------ EXTRACTED INFORMATION ------
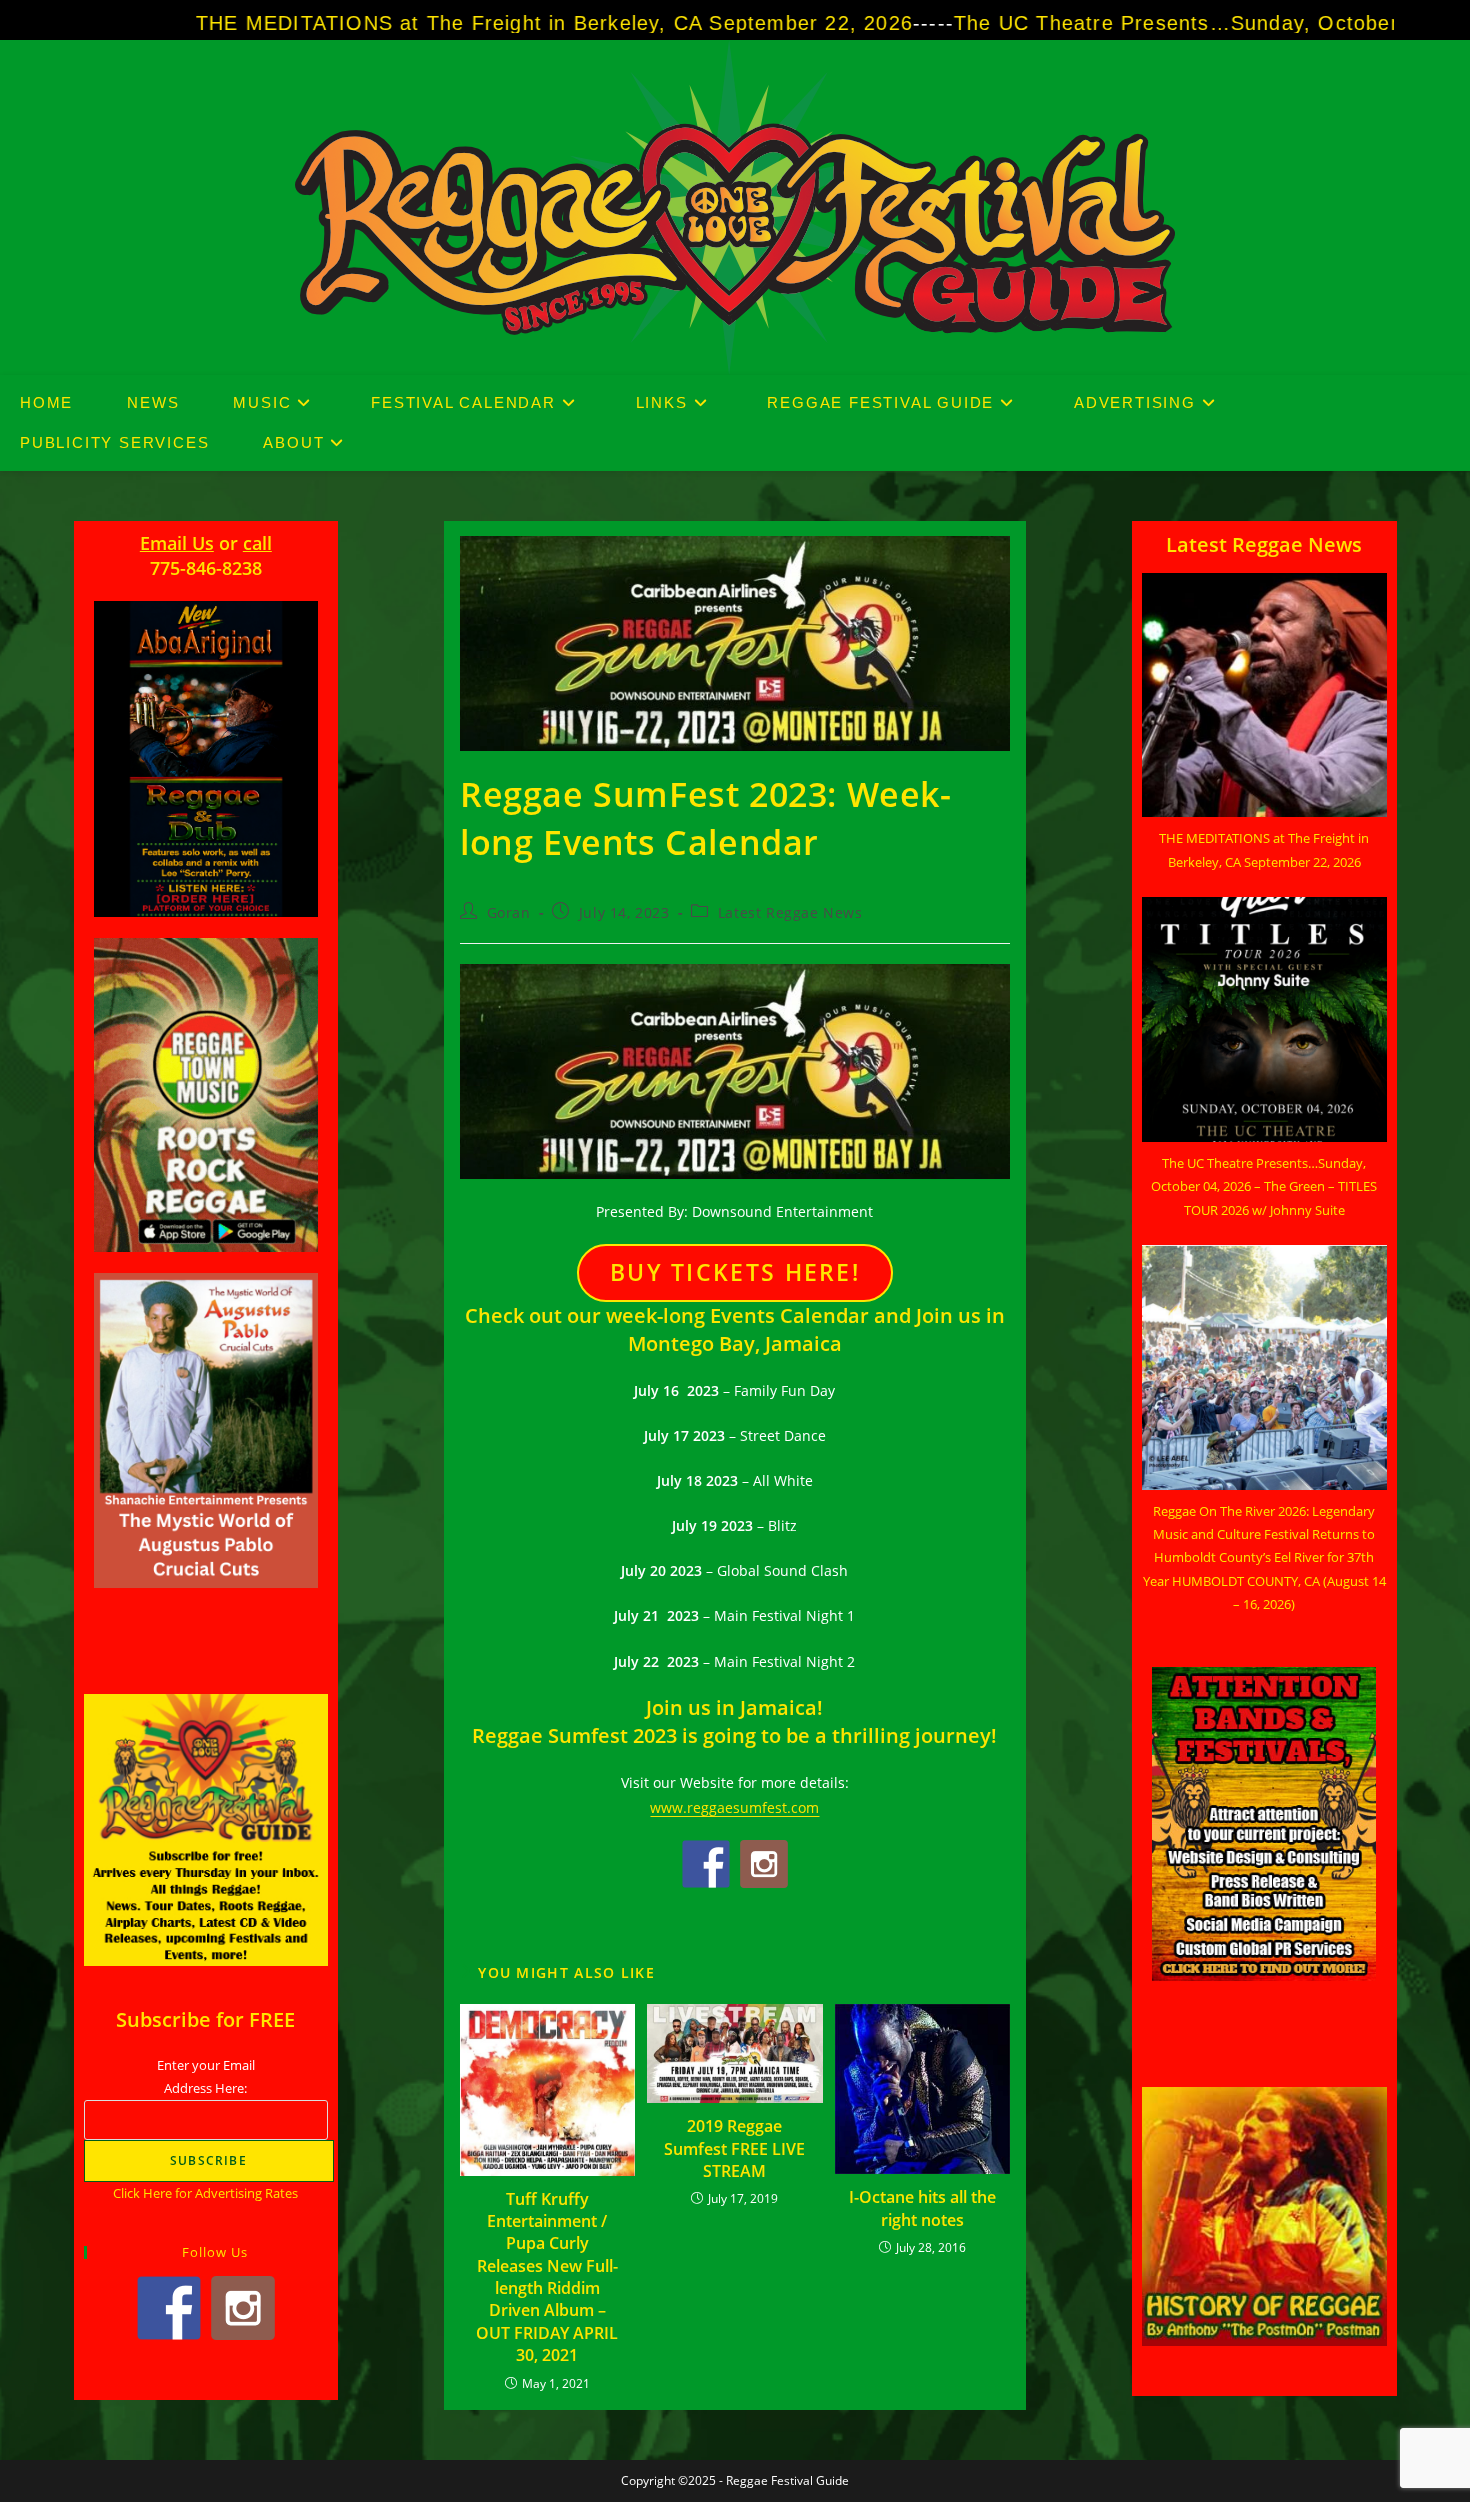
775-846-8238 (206, 568)
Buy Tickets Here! (735, 1272)
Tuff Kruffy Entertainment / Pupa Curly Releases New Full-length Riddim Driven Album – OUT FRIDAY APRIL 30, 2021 (547, 2277)
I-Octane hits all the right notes (922, 2208)
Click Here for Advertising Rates (205, 2193)
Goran (509, 912)
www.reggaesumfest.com (734, 1807)
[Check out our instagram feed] (764, 1864)
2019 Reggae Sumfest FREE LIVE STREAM (734, 2148)
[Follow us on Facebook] (706, 1864)
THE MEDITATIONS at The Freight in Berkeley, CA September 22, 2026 (389, 23)
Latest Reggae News (790, 912)
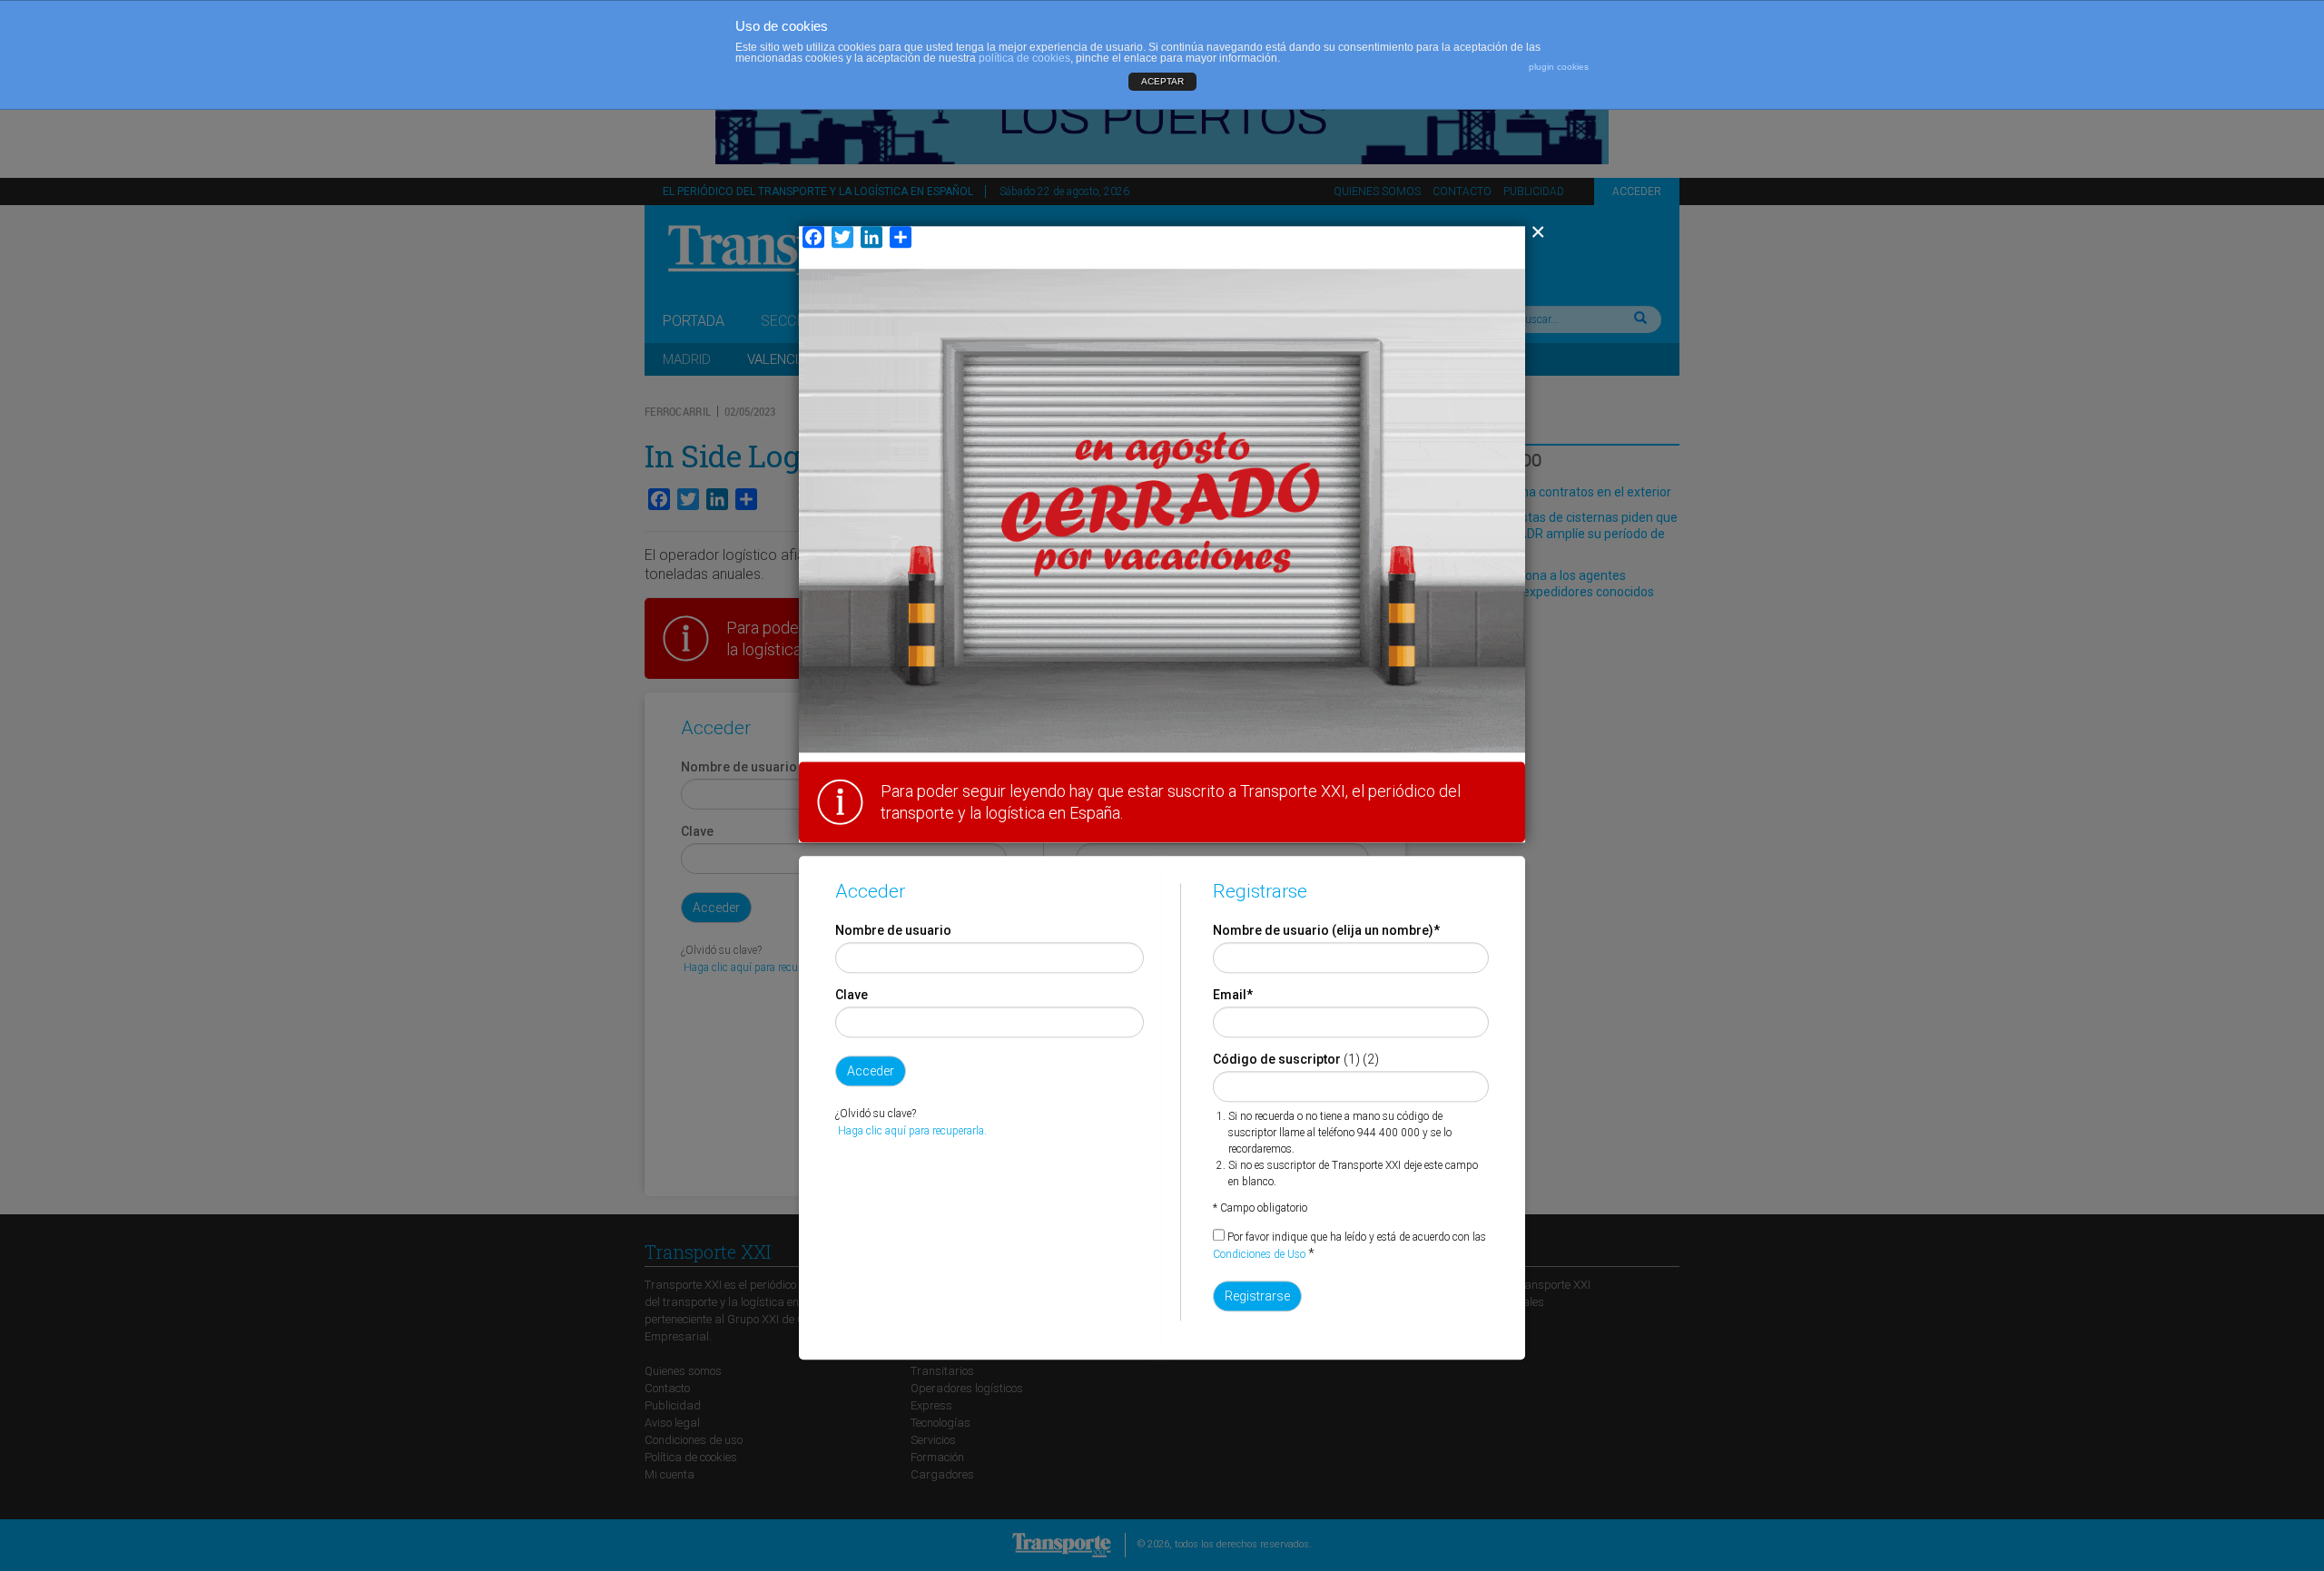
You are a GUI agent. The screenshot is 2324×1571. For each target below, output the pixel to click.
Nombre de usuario (893, 930)
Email (1233, 994)
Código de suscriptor (1277, 1059)
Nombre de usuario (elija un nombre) (1326, 930)
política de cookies (1024, 58)
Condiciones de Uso (1259, 1254)
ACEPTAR (1162, 81)
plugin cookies (1559, 67)
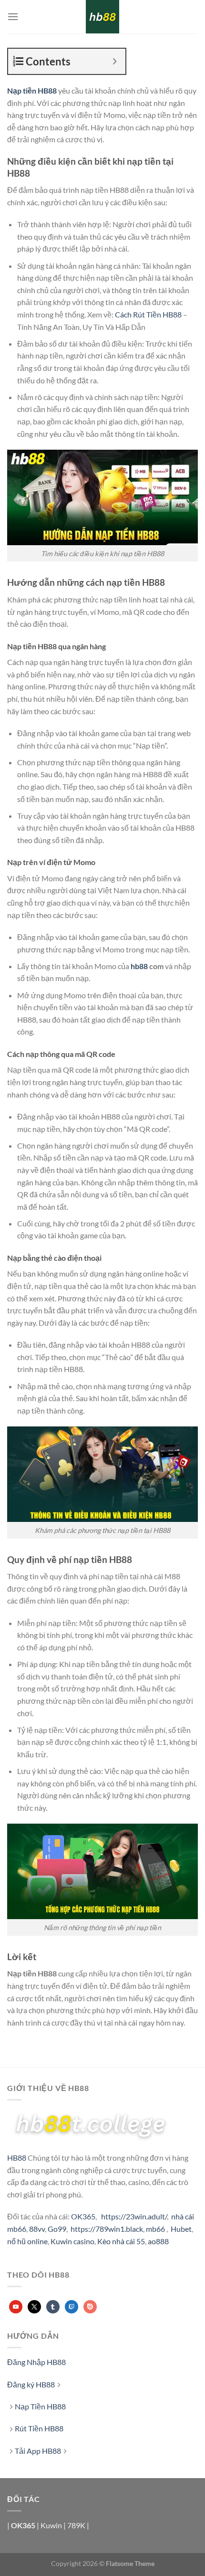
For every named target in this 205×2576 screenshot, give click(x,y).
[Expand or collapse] (115, 61)
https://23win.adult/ (134, 2216)
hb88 (139, 966)
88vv (37, 2228)
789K (76, 2525)
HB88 (16, 2157)
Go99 (57, 2228)
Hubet (181, 2228)
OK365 (83, 2216)
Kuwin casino (72, 2241)
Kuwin (51, 2525)
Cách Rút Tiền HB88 (148, 314)
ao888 (158, 2241)
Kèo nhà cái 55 (121, 2241)
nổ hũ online (27, 2241)
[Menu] (13, 16)
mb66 (155, 2228)
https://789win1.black (107, 2228)
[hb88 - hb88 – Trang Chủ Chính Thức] (102, 16)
------
**WORK TASK:** From the first line to the last, repeat the entries exactly and leave out the pictures.

**WRITTEN ANSWER:**
775-846-8238 (206, 568)
Buy Tickets Here! (735, 1272)
Tuff Kruffy Entertainment / Pupa Curly Releases New Full-length Riddim Driven Album – OUT FRIDAY APRIL 30, 2021 (547, 2277)
I-Octane hits all the right notes (922, 2208)
Click Here for Advertising Rates (205, 2193)
Goran (509, 912)
www.reggaesumfest.com (734, 1807)
[Check out our instagram feed] (764, 1864)
2019 Reggae Sumfest FREE LIVE STREAM (734, 2148)
[Follow us on Facebook] (706, 1864)
THE MEDITATIONS at The Freight in Berkeley, CA September 22, 2026 (389, 23)
Latest Reggae News (790, 912)
You are a GUI agent. The screenshot is 2324×1571. For each target below, output the pixel to click.
Nombre de usuario (893, 930)
Email (1233, 994)
Código de suscriptor (1277, 1059)
Nombre de usuario (elija un nombre) (1326, 930)
política de cookies (1024, 58)
Condiciones de Uso (1259, 1254)
ACEPTAR (1162, 81)
plugin cookies (1559, 67)
For every named target in this 205×2576 screenshot, give click(x,y).
[Expand or collapse] (115, 61)
https://23win.adult/ (134, 2216)
hb88 (139, 966)
88vv (37, 2228)
789K (76, 2525)
HB88 (16, 2157)
Go99 (57, 2228)
Hubet (181, 2228)
OK365 (83, 2216)
Kuwin casino (72, 2241)
Kuwin (51, 2525)
Cách Rút Tiền HB88 (148, 314)
ao888 (158, 2241)
Kèo nhà cái 55 (121, 2241)
nổ hũ online (27, 2241)
[Menu] (13, 16)
mb66 (155, 2228)
https://789win1.black (107, 2228)
[hb88 - hb88 – Trang Chủ Chính Thức] (102, 16)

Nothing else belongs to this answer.